ASSIGNED TASK: Beginning with the line where "Select the Picture" appears, retype every remaining line of the data below, both the first and last included.

SOURCE MATERIAL:
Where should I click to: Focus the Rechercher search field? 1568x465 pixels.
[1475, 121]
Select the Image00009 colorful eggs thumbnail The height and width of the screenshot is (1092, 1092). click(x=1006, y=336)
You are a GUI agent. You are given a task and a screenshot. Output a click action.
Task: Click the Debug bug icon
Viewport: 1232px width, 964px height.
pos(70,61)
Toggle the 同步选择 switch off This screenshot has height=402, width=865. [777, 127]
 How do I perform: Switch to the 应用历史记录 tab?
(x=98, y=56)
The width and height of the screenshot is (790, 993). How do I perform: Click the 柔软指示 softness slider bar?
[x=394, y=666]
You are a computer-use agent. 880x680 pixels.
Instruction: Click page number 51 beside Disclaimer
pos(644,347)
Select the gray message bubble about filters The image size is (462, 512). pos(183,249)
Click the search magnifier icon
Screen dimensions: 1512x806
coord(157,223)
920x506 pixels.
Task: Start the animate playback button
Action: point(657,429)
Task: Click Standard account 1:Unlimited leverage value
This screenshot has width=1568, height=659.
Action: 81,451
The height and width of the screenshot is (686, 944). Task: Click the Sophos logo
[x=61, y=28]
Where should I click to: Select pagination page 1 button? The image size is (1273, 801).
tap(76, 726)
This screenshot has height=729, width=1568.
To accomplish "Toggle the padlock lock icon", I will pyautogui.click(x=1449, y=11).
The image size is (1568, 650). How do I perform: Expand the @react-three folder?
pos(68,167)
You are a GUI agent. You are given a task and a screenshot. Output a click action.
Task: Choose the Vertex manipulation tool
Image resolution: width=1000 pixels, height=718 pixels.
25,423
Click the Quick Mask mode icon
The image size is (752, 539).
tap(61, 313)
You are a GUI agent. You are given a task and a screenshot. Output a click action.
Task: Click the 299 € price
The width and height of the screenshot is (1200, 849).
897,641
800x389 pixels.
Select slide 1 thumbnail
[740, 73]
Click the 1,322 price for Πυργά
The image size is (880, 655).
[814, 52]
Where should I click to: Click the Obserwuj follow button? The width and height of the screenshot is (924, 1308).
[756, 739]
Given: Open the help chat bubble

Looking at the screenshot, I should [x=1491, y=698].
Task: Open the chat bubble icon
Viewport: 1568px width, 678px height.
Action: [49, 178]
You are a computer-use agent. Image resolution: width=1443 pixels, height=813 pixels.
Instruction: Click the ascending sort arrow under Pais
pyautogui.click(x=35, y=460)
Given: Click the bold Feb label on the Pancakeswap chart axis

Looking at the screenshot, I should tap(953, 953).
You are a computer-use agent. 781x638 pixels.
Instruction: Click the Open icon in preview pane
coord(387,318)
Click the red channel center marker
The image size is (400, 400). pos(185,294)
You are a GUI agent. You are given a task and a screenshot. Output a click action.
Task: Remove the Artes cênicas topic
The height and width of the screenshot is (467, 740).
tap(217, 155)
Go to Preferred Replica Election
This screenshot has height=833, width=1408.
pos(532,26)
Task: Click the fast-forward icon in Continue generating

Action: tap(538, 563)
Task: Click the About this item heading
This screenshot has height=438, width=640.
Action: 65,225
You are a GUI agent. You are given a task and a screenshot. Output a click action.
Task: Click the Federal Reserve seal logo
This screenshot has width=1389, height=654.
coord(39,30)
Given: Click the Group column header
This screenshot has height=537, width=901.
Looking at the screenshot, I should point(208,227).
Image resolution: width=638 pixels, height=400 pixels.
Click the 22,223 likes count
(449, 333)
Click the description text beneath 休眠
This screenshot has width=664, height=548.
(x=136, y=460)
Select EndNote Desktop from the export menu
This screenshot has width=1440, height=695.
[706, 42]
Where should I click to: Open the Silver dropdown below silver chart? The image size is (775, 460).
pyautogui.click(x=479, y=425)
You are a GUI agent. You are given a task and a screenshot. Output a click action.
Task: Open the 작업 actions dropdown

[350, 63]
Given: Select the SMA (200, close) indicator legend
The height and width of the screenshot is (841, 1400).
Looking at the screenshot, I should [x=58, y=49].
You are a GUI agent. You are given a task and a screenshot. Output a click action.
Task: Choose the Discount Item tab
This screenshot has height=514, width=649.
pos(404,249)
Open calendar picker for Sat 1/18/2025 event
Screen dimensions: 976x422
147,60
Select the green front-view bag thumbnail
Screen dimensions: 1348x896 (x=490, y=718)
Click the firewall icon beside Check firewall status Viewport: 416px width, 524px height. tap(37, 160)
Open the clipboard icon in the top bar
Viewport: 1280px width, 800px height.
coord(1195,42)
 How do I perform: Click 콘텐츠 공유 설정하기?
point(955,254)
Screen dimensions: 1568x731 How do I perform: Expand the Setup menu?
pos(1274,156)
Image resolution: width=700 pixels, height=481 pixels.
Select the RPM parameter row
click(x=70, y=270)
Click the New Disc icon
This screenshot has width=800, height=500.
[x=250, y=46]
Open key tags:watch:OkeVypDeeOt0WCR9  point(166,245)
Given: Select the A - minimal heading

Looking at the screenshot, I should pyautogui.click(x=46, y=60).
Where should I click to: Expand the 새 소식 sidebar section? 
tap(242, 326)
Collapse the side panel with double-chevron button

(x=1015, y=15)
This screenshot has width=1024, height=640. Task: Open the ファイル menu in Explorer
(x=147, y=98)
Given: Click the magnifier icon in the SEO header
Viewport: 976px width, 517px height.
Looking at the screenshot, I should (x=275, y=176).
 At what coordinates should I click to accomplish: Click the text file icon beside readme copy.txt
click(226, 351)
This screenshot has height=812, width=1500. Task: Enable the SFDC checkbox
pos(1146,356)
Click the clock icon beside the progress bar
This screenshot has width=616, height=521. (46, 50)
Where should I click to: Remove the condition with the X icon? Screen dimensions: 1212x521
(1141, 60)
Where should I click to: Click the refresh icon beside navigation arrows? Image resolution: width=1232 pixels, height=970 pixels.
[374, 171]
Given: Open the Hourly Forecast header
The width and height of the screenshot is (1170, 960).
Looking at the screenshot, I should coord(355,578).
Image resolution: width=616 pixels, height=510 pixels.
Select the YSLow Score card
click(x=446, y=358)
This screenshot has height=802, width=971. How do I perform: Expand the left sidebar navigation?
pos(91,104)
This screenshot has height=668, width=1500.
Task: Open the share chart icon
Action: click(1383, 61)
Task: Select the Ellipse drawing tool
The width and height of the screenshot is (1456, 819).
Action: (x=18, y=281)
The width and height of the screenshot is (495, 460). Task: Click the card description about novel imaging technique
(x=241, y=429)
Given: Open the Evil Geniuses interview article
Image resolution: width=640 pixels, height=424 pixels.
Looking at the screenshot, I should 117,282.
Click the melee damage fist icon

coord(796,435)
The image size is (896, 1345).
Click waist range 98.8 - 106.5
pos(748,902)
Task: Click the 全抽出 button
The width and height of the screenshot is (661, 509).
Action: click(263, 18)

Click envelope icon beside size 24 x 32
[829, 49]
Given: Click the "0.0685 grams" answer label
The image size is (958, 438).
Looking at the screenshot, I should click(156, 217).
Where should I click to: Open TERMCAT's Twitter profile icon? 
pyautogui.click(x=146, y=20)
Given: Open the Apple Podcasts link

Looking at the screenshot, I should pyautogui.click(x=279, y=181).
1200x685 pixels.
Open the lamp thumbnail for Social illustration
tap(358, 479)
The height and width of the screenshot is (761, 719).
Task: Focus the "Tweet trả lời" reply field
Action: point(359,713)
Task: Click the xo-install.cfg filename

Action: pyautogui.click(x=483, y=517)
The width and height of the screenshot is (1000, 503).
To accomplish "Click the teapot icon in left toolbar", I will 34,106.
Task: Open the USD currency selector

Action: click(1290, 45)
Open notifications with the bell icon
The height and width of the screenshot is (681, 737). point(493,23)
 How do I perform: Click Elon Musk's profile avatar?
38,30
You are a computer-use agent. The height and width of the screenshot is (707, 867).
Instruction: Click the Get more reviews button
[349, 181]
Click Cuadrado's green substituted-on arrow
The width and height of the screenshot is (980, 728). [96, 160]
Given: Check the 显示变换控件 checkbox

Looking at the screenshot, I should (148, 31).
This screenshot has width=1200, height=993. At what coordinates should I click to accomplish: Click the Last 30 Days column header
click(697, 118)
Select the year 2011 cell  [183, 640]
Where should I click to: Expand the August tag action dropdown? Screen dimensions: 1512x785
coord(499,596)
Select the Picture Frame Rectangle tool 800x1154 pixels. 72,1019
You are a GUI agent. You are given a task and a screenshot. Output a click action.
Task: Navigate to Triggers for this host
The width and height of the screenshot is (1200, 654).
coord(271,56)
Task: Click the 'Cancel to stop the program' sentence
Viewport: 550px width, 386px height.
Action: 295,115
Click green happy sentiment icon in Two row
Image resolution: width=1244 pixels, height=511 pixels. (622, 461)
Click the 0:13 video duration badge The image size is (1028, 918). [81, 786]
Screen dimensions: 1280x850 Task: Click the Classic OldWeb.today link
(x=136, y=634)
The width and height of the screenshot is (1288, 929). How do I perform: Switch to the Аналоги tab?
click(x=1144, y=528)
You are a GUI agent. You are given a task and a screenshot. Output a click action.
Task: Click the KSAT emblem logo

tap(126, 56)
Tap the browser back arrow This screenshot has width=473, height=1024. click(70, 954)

EXERCISE OUTPUT:
Select the Picture Frame Rectangle tool 800x1154 pixels. 72,1019
You are a GUI agent. You are given a task and a screenshot. Output a click action.
Task: Navigate to Triggers for this host
The width and height of the screenshot is (1200, 654).
coord(271,56)
Task: Click the 'Cancel to stop the program' sentence
Viewport: 550px width, 386px height.
Action: 295,115
Click green happy sentiment icon in Two row
Image resolution: width=1244 pixels, height=511 pixels. (622, 461)
Click the 0:13 video duration badge The image size is (1028, 918). [81, 786]
Screen dimensions: 1280x850 Task: Click the Classic OldWeb.today link
(x=136, y=634)
The width and height of the screenshot is (1288, 929). How do I perform: Switch to the Аналоги tab?
click(x=1144, y=528)
You are a GUI agent. You are given a task and a screenshot. Output a click action.
Task: Click the KSAT emblem logo

tap(126, 56)
Tap the browser back arrow This screenshot has width=473, height=1024. click(70, 954)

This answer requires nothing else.